__Brief__: Where the word "resolution" shows up in the entries below, please copy the whole line.
**** Input data
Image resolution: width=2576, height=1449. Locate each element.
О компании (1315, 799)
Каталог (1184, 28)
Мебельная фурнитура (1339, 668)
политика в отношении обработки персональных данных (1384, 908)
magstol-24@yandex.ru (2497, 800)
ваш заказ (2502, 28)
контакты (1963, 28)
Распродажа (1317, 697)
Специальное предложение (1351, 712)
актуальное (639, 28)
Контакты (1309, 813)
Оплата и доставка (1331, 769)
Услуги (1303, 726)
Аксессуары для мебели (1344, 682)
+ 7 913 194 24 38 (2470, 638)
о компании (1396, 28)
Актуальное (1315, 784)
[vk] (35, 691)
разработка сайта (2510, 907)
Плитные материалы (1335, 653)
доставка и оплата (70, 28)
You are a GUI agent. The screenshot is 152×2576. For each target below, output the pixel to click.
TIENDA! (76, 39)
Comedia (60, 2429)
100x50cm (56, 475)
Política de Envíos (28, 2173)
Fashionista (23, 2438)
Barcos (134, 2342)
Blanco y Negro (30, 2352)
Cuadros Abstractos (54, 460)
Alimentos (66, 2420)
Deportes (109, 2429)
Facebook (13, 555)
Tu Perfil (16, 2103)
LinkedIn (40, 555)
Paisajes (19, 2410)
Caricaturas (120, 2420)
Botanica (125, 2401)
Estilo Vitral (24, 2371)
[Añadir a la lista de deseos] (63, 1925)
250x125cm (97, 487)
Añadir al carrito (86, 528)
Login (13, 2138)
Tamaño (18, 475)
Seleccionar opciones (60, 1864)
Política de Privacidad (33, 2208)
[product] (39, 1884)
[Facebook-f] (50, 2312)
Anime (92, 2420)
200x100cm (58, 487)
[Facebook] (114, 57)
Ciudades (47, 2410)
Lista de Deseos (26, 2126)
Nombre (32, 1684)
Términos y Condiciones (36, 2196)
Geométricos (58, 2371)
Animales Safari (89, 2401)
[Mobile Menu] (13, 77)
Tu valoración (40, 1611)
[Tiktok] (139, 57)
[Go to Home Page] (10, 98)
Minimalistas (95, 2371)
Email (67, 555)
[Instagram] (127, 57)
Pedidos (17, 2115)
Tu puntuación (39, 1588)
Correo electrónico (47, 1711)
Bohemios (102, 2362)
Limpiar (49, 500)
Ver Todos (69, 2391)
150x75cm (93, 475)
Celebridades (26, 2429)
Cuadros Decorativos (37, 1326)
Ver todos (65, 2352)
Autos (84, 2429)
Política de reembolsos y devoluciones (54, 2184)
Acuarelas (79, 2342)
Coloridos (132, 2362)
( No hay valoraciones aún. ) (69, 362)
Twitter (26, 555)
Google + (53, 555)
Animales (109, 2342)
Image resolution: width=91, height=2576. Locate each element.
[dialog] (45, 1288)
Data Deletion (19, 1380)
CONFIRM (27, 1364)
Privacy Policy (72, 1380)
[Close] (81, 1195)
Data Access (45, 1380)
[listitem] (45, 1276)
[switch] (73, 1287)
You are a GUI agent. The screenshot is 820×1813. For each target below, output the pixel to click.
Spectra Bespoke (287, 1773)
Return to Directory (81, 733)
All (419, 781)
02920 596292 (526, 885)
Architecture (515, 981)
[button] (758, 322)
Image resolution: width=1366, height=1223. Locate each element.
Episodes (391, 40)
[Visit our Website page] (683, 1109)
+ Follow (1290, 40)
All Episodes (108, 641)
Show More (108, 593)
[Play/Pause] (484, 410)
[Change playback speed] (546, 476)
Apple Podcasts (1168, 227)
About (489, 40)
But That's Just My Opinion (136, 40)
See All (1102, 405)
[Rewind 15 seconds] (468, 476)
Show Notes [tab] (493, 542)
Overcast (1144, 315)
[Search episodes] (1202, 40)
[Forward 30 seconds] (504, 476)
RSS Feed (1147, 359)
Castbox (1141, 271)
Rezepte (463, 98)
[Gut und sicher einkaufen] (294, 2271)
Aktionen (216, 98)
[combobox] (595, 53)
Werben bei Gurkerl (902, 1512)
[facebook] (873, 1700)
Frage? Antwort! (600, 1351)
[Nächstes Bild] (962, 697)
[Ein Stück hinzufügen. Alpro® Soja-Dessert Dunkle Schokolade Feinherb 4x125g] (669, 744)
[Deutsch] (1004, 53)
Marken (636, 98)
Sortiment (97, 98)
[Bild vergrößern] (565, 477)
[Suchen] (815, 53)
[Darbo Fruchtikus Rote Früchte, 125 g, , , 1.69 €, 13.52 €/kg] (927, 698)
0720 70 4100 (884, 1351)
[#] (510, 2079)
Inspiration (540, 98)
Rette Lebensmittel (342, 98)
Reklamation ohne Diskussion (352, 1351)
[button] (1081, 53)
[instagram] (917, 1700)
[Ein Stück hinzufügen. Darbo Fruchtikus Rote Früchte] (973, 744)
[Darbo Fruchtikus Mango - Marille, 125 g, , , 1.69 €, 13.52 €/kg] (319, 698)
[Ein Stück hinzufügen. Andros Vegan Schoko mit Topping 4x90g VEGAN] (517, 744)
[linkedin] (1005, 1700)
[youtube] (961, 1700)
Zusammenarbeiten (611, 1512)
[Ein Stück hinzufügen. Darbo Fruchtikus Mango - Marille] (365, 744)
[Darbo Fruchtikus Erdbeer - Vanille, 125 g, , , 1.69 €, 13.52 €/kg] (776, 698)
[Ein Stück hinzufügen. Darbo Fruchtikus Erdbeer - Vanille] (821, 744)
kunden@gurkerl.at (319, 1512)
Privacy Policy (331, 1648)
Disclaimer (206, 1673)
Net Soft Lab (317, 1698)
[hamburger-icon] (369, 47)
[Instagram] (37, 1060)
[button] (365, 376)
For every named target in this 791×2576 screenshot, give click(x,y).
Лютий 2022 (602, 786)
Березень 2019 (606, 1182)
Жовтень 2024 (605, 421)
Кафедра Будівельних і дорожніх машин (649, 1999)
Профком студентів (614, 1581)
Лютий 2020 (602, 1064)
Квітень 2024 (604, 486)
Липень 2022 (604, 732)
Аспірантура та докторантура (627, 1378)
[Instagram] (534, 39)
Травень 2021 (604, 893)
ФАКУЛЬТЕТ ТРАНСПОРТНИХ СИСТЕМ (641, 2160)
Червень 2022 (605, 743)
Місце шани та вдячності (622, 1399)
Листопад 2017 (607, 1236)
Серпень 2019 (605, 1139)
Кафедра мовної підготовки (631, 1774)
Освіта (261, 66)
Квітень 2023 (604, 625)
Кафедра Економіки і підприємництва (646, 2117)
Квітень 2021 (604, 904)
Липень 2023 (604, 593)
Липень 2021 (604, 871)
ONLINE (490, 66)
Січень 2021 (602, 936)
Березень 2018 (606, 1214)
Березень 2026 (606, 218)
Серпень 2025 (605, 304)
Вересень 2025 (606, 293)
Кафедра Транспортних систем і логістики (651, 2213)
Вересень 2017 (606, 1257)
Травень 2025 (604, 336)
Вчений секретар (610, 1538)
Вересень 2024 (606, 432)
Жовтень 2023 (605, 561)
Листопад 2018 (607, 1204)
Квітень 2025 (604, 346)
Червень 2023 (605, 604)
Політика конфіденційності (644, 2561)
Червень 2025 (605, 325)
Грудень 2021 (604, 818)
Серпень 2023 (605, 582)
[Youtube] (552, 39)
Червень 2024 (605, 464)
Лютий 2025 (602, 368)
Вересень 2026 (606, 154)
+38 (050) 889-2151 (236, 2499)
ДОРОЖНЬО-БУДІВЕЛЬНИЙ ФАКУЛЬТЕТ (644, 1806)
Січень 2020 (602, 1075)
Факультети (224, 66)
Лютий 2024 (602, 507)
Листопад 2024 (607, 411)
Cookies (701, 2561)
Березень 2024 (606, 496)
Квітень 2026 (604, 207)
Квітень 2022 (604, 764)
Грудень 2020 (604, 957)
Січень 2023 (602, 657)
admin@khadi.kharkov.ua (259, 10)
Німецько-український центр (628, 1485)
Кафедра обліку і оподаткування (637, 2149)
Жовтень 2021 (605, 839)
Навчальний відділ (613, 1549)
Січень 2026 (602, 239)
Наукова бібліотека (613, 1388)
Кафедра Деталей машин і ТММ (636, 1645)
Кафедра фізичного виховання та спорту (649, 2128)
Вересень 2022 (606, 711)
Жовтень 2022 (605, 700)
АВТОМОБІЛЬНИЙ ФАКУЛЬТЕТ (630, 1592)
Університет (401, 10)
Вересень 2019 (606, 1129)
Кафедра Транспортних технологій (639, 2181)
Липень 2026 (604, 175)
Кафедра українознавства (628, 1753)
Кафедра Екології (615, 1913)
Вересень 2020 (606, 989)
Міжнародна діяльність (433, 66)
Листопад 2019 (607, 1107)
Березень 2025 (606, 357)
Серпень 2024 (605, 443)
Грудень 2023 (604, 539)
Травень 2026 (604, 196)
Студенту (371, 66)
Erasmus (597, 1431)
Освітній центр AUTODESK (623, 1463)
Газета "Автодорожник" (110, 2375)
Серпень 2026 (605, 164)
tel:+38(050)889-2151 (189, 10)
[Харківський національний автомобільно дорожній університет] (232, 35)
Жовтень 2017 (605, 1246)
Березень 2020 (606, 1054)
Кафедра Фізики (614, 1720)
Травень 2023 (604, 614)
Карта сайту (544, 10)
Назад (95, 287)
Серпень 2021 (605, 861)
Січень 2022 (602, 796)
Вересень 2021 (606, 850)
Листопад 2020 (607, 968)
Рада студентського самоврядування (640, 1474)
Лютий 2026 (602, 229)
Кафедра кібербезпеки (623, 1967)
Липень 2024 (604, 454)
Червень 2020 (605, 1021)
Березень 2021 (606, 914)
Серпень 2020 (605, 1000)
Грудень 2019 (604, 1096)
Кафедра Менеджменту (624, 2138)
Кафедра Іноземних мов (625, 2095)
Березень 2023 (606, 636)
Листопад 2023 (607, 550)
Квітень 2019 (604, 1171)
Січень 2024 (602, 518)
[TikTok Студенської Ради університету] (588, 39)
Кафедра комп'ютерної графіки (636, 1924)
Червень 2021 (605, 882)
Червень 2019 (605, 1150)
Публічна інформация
********
__Answer to the exercise__:
Image resolution: width=2576, height=1449. Locate each element.
Image resolution: width=91, height=2576. Locate each element.
Image resolution: width=1366, height=1223. Locate each element.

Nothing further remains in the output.